Verfahrensablauf, hier am Bsp. Griechenland-Deutschland DW-Beratungsstelle • Nimmt Namen und Geburtsdaten von Mann und Sohn so genau wie möglich auf, kopiert die Aufenthaltsgestattung und die Zustimmungserklärung von Frau A und schickt alles an eine NGO in GR • Klärt, ob es Heirats-/Geburtsurkunden/Pässe gibt, nimmt ggf. eine Eidesstattliche Versicherung auf, klärt ggf. die Kostenübernahme für einen DNA-Test (ist nicht immer nötig, beschleunigt das Verfahren aber) • Gibt Frau A. die Kontaktdaten der griechischen NGO
Verfahrensablauf, hier am Bsp. Griechenland-Deutschland Griechische NGO • Hilft Mann und Sohn bei der Asylantragstellung in GR, legt dort die deutsche AG der Mutter, die Zustimmungserklärung und ggf. weiter Unterlagen vor • Schickt eine Kopie der griechischen Aufenthaltsgestattung („pink card“) an die deutschen Kollegen zwecks Abgleich der Namensschreibweisen
Verfahrensablauf, hier am Bsp. Griechenland-Deutschland DW-Beratungsstelle • Achtet ggf. darauf, dass die Namen von Mann und Sohn bei der Anhörung korrekt transkribiert werden • Hilft ggf. bei der Durchführung des DNA-Tests (in Deutschland i.d.R. beim Hausarzt, in GR beim Arzt der Deutschen Botschaft) • Kontaktiert das deutsche Dublinreferat, sobald GR DE um Übernahme ersucht hat, übersendet bei Bedarf Urkunden, Zustimmungserklärung der Mutter, DNA- Testergebnisse
Verfahrensablauf, hier am Bsp. Griechenland-Deutschland Zusammenführung • Herr A. und der gemeinsame Sohn werden von Griechenland nach Deutschland überstellt • Beide erhalten (sinnvollerweise zusammen mit der Mutter) ein Asylverfahren in Deutschland
Beispielfälle – Wer ist zuständig? Muss-/Soll-/Kann-Bestimmung? 1) Hamid ist 15 Jahre alt, er ist aus Afghanistan nach Griechenland geflüchtet. Seine Mutter lebt geduldet in Deutschland. 2) Yonas und seine Frau Sara wurden auf der Flucht von Eritrea nach Europa getrennt. Als Yonas in Italien ankommt, erfährt er, dass Sara schon in Deutschland Asyl beantragt hat. 3) Wie 2), aber Sara hat bereits subsidiären Schutz erhalten 4) Wie 2), aber 3), aber Sara ist schwanger 5) Abdi folgt seiner Frau und seinen Kindern auf der Flucht nach Norwegen, sie haben dort bereits den Flüchtlingsstatus erhalten. In Deutschland nimmt ihn die Polizei fest.
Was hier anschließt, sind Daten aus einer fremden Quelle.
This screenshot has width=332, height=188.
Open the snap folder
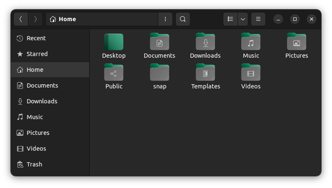[160, 73]
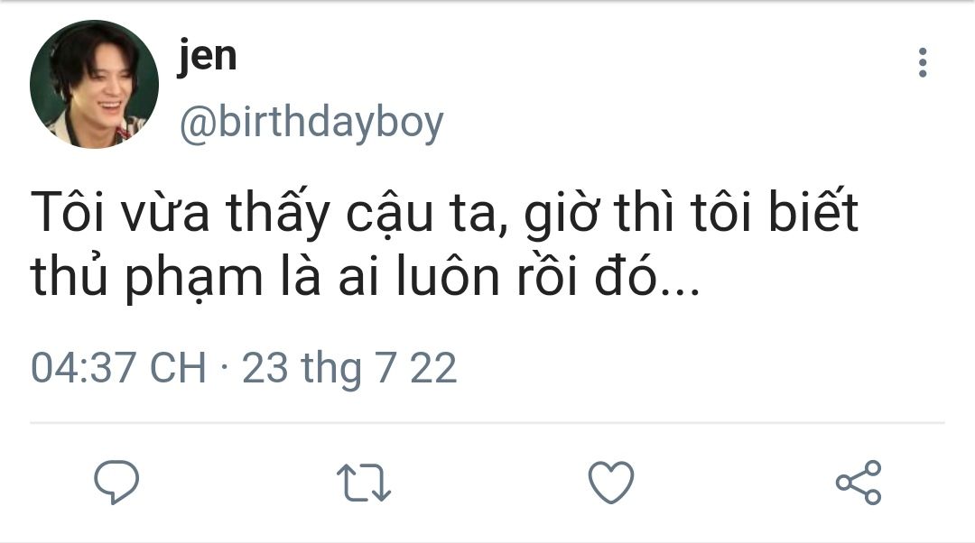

Beispielfälle – Lösungen 1) § 6 Abs. 1 – Deutschland ist für Hamid zuständig, weil sich seine Mutter hier aufhält. 2) Art. 8 - Deutschland ist für Yonas zuständig. 3) Art. 15 (1) – Deutschland kann sich für Yonas zuständig erklären. 4) Art. 15 (2) - Deutschland soll sich für Yonas zuständig erklären. 5) Art. 7 – Norwegen ist für Abdi zuständig. Wenn Abdi aus Somalia stammt, wird er vor dem Problem stehen, dass er keine Heirats- und Geburtsurkunden vorlegen kann. Ggf. muss er einen DNA-Test durchführen lassen.